Deuxièmement, en commençant par les données de grande valeur et en fournissant initialement des directives précises à propos des données de sécurité nationale ou des informations personnelles identifiables, les fonctionnaires peuvent publier des données sur la sécurité des ponts ou le dépôt de brevets, et ainsi créer rapidement un changement étendu de culture.

Troisièmement, les données de grande valeur mettent l'accent sur la mise à disposition d'information qui améliore la vie quotidienne des gens. Par exemple, healthcare.gov, utilise des données publiques sur les options de l'assurance-maladie afin de donner aux citoyens des choix plus éclairés. Il existe une richesse de données gouvernementales qui peut se traduire en connaissances utiles pour favoriser l’empowerment des individus et des décideurs.

Quatrièmement, la publication de données de grande valeur permet au gouvernement et au public de commencer à développer une collaboration au lieu d'une relation de nature contradictoire. Le Département de l'agriculture a publié des données nutritionnelles sous forme brute, permettant au Bureau de la Première Dame de parrainer un prix visant à créer les meilleurs jeux pour apprendre aux enfants les meilleures habitudes alimentaires saines.

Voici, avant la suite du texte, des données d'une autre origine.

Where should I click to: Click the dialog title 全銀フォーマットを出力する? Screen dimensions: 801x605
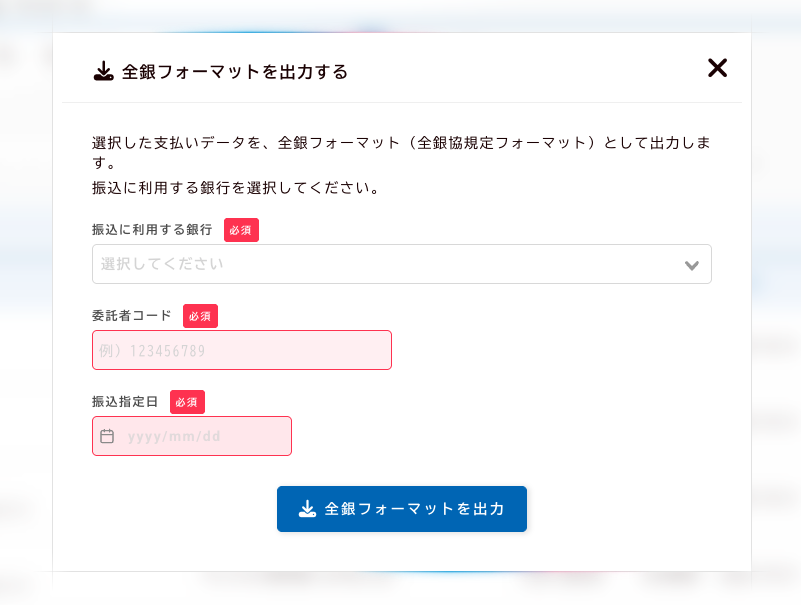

Une collaboration fructueuse encourage les fonctionnaires à publier davantage de données et à obtenir l'aide des gens dans l’utilisation, produisant ainsi plus de possibilités pour une participation productive. Les données de grande valeur s’avèrent le moyen de transformer les citoyens en les co-créateurs du gouvernement.

Au lieu de mettre l'accent sur la transparence en soi, il est important que le gouvernement, de concert avec le public, identifie les problèmes qui doivent être résolus; publie des données qui permettent au public de trouver des solutions éclairées et créatives, et instaure des plates-formes et des politiques qui favorisent la collaboration du peuple à leur propre gouvernance.

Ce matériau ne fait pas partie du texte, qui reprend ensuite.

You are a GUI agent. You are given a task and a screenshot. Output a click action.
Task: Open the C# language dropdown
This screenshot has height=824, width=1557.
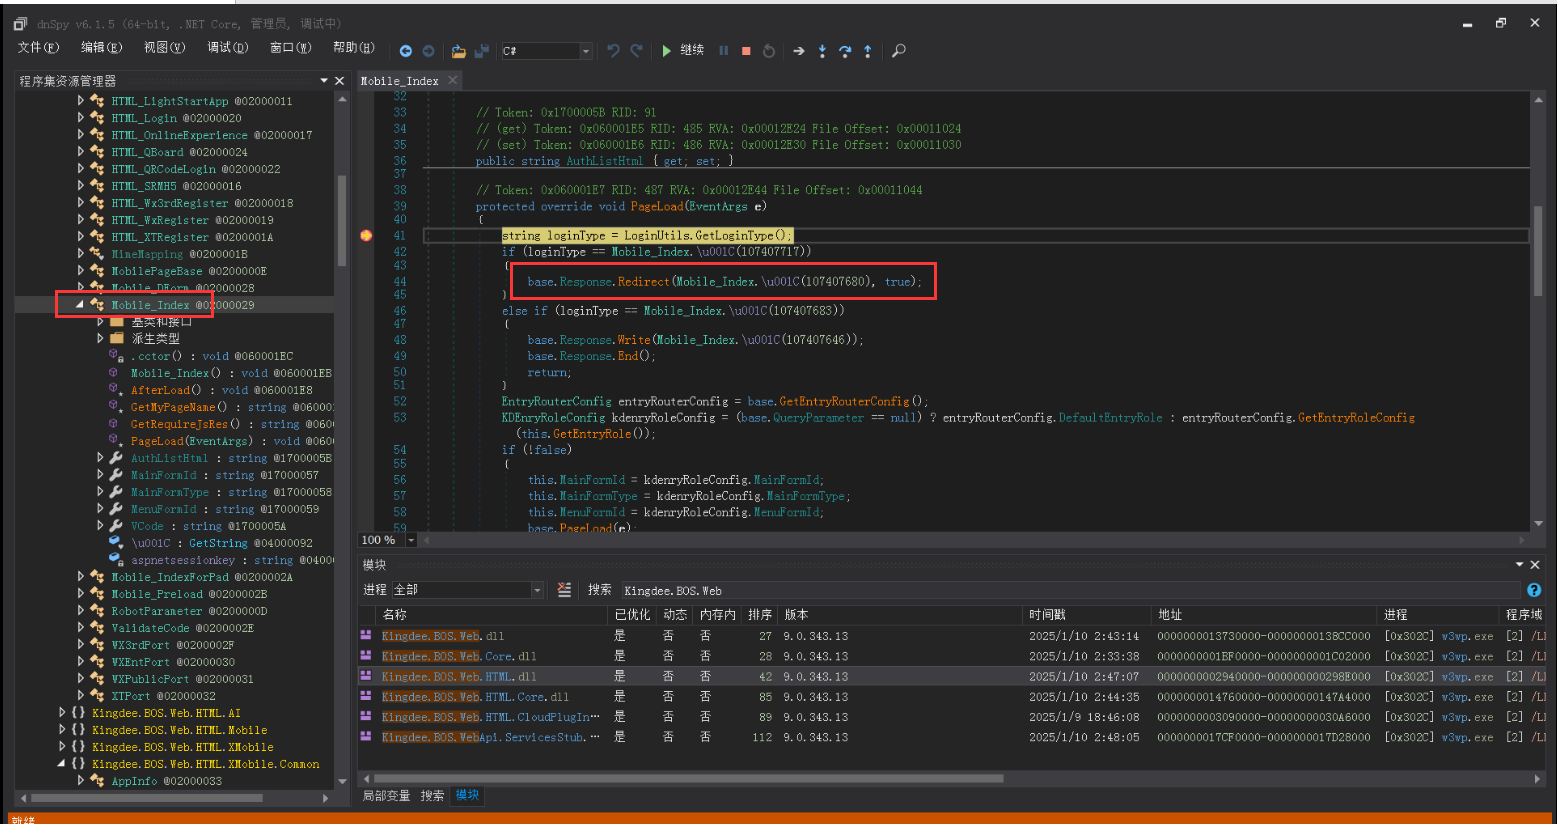point(586,51)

Comment passer d’ici à là: Principes de gouvernement ouvert

Sur la base de mon expérience dans la conception et la mise en œuvre des pratiques du gouvernement ouvert par le biais du pouvoir exécutif aux États-Unis, je vous propose dix courtes recommandations pour être revues par le Comité.
1. Osez être Ouvert - Le gouvernement devrait travailler à la vue de tous. Ses contrats, subventions, lois, règlements et politiques doivent être transparents. L'ouverture donne aux gens l'information qu’ils ont besoin de savoir à propos de comment fonctionne leur démocratie et comment y participer.

2. Le gouvernement ouvert signifie un accès ouvert - Le travail créé par et à la demande du contribuable, que ce soit par des subventions ou des contrats, doit être accessible gratuitement. Après que le public ait payé une fois, le contribuable ne devrait pas avoir à payer de nouveau.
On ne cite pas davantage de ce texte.